__Aim of the exercise__
Identify every line in the records that contains the word "header" and copy each such line. Case counts.

::: The input

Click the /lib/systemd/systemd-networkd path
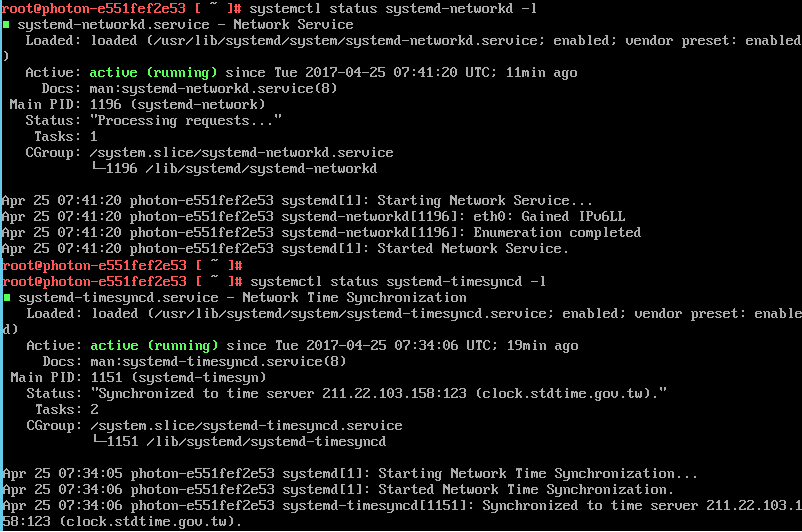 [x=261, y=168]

::::::
::: The input

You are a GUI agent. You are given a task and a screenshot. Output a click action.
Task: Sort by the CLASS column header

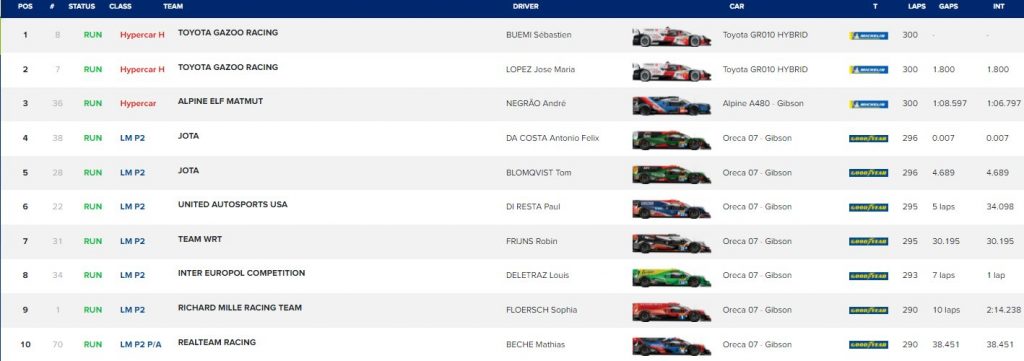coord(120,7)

::::::

__Completed exercise__
Task: Sort by the CLASS column header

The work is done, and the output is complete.